Reputation: 23
I need to extract ~5000 lines from a file with ~300,000 lines on bash (OSX). Running
sed '128082p;128083p;...(4996 numbers)....;159845q;d' file > output
gives the error
sed: 1: "128082p;128083p;128084p ...": command expected
This same command works if I try to extract 10 lines only. Whereas running
for i in `cat line_file`; do sed -n "$ip" file; done >> output
creates a file that's more than ~5000 lines long. What's the right command in either case?
Edit: this is not a range of numbers.
Upvotes: 2
Views: 356
Reputation: 437833
Tip of the hat to Jonathan Leffler for his help.
It looks like BSD sed
as used on macOS (as of macOS 10.12.1) has a hard limit on the size of each line of a script that can be passed to it: 2048
bytes.
When passed as a command-line argument (implicitly as the first operand, or explicitly via -e
options), scripts are typically passed as a single line, as you did.
If that single line gets too long, it is regrettably blindly cut off, typically resulting in a seemingly random syntax error, like the one you saw.
There are two workarounds:
Make sure that your script contains only short-enough lines by separating commands with \n
(newlines) instead of ;
and/or split your script across multiple -e
options (which is cumbersome).
Provide the entire script via a file, using the -f
option, in which case all commands must be separated with \n
rather than ;
anyway.
In the unlikely event that your script is too long to fit on a single command line (a limit imposed by the system - see bottom), using -f
is your only option.
Here's an example of a command-line script that is too long:
$ sed -n "$(printf '%sp;' {1..432})" <<<'line 1'
sed: 1: "1p;2p;3p;4p;5p;6p;7p;8p ...": command expected # !! ERROR
Even though the script is syntactically correct, cutting its one and only line off at 2048 bytes leaves it incorrect, resulting in the seemingly random command expected
error.
In this case, working around the limitation is simple: by replacing ;
with \n
, the individual lines become short enough:
$ sed -n "$(printf '%sp\n' {1..432})" <<<'line 1'
line 1 # OK
Since you already have a file of line numbers - line_file
- you can use an auxiliary sed
command to create your \n
-separated script from it:
$ sed -n "$(sed 's/$/p/' line_file)" file > output
Here's how to solve the problem via a script file passed via -f
, in which the commands are \n
-separated fixes the problem:
$ printf '%sp\n' {1..432} > script.sed # Create script file with \n-separated commands.

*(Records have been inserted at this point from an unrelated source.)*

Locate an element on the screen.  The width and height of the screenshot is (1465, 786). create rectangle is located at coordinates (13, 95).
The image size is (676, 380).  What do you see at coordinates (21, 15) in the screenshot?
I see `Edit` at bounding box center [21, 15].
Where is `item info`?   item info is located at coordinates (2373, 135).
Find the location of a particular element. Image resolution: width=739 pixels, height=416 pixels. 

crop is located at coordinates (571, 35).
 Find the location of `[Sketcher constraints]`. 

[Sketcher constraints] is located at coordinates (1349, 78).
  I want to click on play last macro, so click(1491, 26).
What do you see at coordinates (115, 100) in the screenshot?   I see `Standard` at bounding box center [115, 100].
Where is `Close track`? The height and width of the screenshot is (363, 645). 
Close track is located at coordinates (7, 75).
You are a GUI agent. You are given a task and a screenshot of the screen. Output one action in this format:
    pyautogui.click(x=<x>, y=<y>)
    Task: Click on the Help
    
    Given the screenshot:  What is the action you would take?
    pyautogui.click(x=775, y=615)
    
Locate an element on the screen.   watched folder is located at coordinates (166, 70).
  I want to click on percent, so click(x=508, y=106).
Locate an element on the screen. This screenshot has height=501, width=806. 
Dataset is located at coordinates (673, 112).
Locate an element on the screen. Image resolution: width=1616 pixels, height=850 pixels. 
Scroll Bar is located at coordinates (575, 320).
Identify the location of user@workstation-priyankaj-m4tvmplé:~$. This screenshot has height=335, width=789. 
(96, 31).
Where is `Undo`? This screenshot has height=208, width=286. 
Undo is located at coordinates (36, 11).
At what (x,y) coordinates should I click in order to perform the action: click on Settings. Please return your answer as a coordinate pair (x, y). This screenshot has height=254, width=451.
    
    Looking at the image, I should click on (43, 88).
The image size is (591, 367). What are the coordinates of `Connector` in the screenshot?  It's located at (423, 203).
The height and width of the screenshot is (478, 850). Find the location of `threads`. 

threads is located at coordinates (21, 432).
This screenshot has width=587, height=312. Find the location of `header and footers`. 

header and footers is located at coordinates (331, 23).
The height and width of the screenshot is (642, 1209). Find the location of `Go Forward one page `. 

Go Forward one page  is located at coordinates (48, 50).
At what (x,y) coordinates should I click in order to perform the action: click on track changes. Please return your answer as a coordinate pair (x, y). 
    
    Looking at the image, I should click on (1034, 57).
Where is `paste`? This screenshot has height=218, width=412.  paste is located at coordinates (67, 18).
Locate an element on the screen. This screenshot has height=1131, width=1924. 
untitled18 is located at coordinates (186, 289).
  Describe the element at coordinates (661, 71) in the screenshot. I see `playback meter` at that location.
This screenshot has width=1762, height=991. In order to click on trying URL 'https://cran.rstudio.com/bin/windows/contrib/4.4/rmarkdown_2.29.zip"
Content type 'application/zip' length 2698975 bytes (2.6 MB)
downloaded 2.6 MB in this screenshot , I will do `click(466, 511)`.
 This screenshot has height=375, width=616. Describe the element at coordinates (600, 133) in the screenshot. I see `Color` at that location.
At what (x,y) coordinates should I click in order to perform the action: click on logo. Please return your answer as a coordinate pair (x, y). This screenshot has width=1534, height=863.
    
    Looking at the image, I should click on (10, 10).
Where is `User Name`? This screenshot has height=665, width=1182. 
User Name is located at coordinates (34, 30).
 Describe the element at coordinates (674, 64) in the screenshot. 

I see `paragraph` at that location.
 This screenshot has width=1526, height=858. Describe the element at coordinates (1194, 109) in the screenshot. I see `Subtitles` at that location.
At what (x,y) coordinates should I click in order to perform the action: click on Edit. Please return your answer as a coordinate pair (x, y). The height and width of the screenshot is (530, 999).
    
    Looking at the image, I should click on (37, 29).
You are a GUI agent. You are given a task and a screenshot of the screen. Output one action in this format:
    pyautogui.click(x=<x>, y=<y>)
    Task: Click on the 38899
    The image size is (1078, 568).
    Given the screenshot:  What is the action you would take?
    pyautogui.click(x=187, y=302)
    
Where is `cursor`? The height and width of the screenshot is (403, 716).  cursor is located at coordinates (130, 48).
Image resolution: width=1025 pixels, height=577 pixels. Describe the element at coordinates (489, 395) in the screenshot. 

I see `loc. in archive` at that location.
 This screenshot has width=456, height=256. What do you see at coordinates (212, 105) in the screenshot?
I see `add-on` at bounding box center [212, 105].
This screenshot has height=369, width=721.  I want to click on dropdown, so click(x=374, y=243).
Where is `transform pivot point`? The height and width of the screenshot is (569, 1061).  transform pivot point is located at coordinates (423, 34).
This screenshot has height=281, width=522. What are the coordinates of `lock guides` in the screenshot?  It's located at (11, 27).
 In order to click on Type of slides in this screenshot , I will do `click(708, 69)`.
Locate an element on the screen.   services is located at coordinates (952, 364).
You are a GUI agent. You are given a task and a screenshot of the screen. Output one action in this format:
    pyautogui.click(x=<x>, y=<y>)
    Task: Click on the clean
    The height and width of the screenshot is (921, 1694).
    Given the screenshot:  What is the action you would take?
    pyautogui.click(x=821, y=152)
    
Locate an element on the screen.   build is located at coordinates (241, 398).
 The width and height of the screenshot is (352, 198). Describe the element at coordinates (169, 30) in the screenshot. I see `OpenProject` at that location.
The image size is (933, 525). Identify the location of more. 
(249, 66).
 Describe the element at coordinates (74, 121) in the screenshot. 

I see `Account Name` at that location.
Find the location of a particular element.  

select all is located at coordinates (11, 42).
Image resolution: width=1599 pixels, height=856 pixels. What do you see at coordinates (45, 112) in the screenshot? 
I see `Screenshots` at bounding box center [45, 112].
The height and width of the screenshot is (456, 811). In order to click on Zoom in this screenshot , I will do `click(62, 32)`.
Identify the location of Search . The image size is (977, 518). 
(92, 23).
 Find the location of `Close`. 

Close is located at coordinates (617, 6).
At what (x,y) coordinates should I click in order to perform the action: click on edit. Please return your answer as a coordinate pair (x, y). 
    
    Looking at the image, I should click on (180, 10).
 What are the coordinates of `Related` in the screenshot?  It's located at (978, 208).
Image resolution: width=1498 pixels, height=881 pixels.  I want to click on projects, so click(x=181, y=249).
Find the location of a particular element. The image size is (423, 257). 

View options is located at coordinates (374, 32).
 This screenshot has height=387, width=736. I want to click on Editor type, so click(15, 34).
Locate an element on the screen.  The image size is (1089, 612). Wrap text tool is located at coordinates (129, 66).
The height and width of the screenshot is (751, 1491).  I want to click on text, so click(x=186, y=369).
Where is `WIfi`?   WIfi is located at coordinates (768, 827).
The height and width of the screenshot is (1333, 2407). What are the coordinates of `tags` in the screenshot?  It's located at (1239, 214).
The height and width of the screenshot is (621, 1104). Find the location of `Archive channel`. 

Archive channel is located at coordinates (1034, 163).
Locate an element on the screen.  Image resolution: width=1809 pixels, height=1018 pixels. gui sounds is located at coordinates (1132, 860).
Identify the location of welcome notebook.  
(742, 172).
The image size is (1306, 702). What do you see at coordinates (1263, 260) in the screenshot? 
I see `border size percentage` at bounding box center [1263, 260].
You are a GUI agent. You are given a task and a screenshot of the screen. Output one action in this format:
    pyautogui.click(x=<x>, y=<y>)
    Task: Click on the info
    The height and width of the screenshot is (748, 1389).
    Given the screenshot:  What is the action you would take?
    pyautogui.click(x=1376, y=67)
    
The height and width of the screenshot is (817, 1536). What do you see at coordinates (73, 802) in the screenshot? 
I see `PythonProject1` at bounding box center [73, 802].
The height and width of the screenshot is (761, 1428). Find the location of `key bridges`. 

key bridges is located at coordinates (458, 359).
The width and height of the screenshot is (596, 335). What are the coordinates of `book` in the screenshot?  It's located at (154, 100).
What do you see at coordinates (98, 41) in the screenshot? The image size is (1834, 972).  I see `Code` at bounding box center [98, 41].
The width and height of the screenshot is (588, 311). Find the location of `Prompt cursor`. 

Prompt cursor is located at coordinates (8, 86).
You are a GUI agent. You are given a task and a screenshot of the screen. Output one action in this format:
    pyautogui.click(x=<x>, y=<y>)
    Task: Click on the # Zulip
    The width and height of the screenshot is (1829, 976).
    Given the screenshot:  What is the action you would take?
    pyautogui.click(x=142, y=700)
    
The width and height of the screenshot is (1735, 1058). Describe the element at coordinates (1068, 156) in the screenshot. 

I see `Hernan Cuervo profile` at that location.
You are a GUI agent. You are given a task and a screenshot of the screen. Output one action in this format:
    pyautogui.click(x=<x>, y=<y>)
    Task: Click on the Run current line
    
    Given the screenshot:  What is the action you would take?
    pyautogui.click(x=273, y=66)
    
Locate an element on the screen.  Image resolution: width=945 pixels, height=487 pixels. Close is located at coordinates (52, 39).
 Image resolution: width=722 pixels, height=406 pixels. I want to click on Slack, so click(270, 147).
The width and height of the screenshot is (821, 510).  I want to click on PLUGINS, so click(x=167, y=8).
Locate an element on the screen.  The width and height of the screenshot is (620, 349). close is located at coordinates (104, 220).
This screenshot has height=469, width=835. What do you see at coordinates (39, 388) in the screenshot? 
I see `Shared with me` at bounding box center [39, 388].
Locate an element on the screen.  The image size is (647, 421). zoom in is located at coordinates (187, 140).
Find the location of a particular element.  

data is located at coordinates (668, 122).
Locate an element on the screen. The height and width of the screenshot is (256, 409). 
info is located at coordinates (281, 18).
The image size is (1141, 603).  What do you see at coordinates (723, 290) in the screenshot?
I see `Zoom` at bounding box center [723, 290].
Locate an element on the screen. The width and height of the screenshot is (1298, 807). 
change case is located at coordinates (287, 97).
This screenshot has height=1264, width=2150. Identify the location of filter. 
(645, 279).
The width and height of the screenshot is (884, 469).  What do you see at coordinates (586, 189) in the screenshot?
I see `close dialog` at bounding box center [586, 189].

$ sed -n -f "script.sed" <<<'line 1' # Pass script file via -f
line 1 # OK
Note: Using a process substitution (sed -n -f <(printf ...) ...
) as an ad-hoc script file inexplicably does not work.
Also note that the overall max. length of a command line for invoking an external utility such as sed
on macOS (as of 10.12) is 262144
(256 KB; determined with getconf ARG_MAX
), and in practice the limit is lower, because the size of the environment-variable block plays a role.
If you were to hit that limit, however, you'd get a more helpful error message: Argument list too long
.
Upvotes: 3